Will btrfs send work on filesystem where btrfs scrub aborts? Will be result consistent filesystem, ie won't it copy the errors? I haven't used any "advanced" features of btrfs like snapshots, etc., so there probably wont be much data deduplication on that partition.

"-m single" seems to be mkfs.btrfs default for SSDs.

wanne32 · Post by **wanne32** » Tue Nov 21, 2023 8:19 pm

Will btrfs send work on filesystem where btrfs scrub aborts?

Only if you set the mentioned mount options.

That's unless btrfs can clearly mark those files as corrupted, or put them into separate subvol, etc.

In Theory it writes the blocks into dmsg there you can get the inode from and from the inode the filename. IMHO this is no usable way. But I do not know a better one. I use btrfs always in raid1 or dup mode. There scrub will just overwrite the broken variant with a proper one. That makes things much easier.

have used btrfs in the first place to have checksums and prevent silent data rot. Bringing back plausible versions, or files with corrupted data but fixed checksums goes right against that.

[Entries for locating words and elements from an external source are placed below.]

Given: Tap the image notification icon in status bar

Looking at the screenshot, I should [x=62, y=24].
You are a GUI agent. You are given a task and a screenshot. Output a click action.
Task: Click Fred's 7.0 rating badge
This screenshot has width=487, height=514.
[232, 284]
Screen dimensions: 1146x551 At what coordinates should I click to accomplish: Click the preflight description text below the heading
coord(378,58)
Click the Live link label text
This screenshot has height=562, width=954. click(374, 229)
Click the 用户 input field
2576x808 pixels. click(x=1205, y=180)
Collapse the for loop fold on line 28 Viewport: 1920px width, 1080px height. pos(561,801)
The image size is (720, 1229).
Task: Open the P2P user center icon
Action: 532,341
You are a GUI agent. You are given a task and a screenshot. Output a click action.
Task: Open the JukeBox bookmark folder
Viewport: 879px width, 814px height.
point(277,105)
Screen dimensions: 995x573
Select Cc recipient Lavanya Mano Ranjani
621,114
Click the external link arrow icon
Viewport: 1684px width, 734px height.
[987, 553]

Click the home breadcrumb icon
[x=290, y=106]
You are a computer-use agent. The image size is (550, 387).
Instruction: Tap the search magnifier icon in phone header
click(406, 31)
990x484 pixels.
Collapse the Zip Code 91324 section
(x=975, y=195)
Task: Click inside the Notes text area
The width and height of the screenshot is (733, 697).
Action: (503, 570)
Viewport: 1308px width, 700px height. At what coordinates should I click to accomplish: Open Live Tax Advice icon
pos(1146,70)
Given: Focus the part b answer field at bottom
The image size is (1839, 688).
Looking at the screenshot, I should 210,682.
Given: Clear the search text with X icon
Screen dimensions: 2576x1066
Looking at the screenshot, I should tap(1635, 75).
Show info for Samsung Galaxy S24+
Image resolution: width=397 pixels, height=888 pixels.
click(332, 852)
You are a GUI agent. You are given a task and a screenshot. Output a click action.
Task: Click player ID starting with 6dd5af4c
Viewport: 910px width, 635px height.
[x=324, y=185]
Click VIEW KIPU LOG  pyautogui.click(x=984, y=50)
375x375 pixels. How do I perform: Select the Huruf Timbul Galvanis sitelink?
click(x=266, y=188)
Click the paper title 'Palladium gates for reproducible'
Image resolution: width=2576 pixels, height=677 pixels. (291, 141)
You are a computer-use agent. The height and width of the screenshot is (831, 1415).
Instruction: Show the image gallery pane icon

As I said: Both variants have the option to do that you do not have to set these options. Bigger problem: --repair will have fixed some of the wrong checksums anyway... The reason why I would go with restore instead of rsync is that I know how it will just skip folders that are non readable. I don't know how rsync is behaving in such cases. But you can just try,

Red Hat wrote:"-m single" seems to be mkfs.btrfs default for SSDs.

Red Had uses really old kernels... But I assume your filesystem is also older.

man wrote:Up to version 5.14 there was a detection of a SSD device (more precisely if it's a rotational device, determined by the contents of file /sys/block/DEV/queue/rotational) that used to select single. This has changed in version 5.15 to be always dup.

The Idea why they did that was that SSDs tend to do deduplication anyway to reduce wear. And so storing 2 times the same data makes no sense. This would be not true for your encrypted device. Since there are many other variants where this is not true the behavior was changed.